[Saved entries]
┌────────

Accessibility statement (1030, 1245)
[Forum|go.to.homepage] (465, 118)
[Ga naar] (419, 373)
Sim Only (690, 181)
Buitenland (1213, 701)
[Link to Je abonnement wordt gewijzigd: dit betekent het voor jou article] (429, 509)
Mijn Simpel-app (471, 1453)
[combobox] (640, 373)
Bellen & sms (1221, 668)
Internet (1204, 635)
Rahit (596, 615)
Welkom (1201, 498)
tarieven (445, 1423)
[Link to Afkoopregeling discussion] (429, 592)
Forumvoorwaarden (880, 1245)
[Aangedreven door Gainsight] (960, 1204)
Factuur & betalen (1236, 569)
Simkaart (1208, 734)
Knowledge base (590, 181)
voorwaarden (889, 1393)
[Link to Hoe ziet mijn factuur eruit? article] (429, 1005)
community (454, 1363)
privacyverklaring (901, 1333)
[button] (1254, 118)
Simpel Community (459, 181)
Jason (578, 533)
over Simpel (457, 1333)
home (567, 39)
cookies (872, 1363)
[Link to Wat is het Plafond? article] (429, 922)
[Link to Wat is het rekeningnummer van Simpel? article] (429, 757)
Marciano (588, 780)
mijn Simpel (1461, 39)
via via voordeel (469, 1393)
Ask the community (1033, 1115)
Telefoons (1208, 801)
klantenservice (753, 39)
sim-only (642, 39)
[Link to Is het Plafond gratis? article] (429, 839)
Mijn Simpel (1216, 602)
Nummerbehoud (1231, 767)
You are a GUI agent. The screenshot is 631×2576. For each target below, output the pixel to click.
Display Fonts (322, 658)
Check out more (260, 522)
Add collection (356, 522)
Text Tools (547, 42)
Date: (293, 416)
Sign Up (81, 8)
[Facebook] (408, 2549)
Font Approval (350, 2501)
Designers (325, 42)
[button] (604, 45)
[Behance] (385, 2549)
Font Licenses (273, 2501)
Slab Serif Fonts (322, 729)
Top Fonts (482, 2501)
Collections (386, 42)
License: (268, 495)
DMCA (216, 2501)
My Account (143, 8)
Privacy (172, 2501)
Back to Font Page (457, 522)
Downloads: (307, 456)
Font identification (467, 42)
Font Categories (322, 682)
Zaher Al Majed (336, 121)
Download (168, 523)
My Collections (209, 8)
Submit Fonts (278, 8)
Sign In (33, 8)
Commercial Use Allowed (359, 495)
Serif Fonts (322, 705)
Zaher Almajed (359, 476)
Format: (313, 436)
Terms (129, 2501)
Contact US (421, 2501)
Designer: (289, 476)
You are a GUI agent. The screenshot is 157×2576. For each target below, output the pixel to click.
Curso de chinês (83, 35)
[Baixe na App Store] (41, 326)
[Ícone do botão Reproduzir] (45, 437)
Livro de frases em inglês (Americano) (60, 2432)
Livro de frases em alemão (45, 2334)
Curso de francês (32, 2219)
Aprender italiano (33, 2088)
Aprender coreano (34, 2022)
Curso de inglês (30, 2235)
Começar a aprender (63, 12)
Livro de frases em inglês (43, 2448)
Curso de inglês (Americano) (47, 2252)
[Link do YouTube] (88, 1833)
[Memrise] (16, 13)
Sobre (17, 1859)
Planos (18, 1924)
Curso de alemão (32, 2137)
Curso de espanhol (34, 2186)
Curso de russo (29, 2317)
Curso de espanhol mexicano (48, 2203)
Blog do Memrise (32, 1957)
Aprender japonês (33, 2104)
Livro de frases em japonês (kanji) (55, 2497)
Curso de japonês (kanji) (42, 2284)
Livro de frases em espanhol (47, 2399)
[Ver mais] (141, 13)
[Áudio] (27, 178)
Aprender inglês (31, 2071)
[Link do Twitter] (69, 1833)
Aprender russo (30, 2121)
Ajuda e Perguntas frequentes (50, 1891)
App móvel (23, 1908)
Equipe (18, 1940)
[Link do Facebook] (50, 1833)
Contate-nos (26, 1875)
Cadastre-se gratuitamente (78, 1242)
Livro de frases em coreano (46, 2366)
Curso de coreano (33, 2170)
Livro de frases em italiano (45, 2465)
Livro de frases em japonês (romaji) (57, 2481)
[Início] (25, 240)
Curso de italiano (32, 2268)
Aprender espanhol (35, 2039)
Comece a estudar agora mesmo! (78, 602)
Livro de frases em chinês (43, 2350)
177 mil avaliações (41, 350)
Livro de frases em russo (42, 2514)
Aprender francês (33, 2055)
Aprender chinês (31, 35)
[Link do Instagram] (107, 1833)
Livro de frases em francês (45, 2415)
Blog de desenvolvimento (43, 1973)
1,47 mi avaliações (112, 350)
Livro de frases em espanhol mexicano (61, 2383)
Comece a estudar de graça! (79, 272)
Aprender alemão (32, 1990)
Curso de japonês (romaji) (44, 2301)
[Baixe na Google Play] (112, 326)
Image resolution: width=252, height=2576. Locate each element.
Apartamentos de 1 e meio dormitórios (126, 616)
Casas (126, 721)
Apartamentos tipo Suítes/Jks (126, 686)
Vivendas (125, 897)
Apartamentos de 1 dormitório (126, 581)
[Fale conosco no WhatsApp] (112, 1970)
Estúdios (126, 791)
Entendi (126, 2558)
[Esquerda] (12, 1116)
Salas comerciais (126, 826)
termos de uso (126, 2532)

└────────

Task directions: Starting at the line above that holds "License: (268, 495)" and ending at the line that holds "Livro de frases em chinês (43, 2350)", transcribe each line exactly and include no other lines.

Output:
License: (268, 495)
DMCA (216, 2501)
My Account (143, 8)
Privacy (172, 2501)
Back to Font Page (457, 522)
Downloads: (307, 456)
Font identification (467, 42)
Font Categories (322, 682)
Zaher Al Majed (336, 121)
Download (168, 523)
My Collections (209, 8)
Submit Fonts (278, 8)
Sign In (33, 8)
Commercial Use Allowed (359, 495)
Serif Fonts (322, 705)
Zaher Almajed (359, 476)
Format: (313, 436)
Terms (129, 2501)
Contact US (421, 2501)
Designer: (289, 476)
You are a GUI agent. The screenshot is 157×2576. For each target below, output the pixel to click.
Curso de chinês (83, 35)
[Baixe na App Store] (41, 326)
[Ícone do botão Reproduzir] (45, 437)
Livro de frases em inglês (Americano) (60, 2432)
Livro de frases em alemão (45, 2334)
Curso de francês (32, 2219)
Aprender italiano (33, 2088)
Aprender coreano (34, 2022)
Curso de inglês (30, 2235)
Começar a aprender (63, 12)
Livro de frases em inglês (43, 2448)
Curso de inglês (Americano) (47, 2252)
[Link do YouTube] (88, 1833)
[Memrise] (16, 13)
Sobre (17, 1859)
Planos (18, 1924)
Curso de alemão (32, 2137)
Curso de espanhol (34, 2186)
Curso de russo (29, 2317)
Curso de espanhol mexicano (48, 2203)
Blog do Memrise (32, 1957)
Aprender japonês (33, 2104)
Livro de frases em japonês (kanji) (55, 2497)
Curso de japonês (kanji) (42, 2284)
Livro de frases em espanhol (47, 2399)
[Ver mais] (141, 13)
[Áudio] (27, 178)
Aprender inglês (31, 2071)
[Link do Twitter] (69, 1833)
Aprender russo (30, 2121)
Ajuda e Perguntas frequentes (50, 1891)
App móvel (23, 1908)
Equipe (18, 1940)
[Link do Facebook] (50, 1833)
Contate-nos (26, 1875)
Cadastre-se gratuitamente (78, 1242)
Livro de frases em coreano (46, 2366)
Curso de coreano (33, 2170)
Livro de frases em italiano (45, 2465)
Livro de frases em japonês (romaji) (57, 2481)
[Início] (25, 240)
Curso de italiano (32, 2268)
Aprender espanhol (35, 2039)
Comece a estudar agora mesmo! (78, 602)
Livro de frases em chinês (43, 2350)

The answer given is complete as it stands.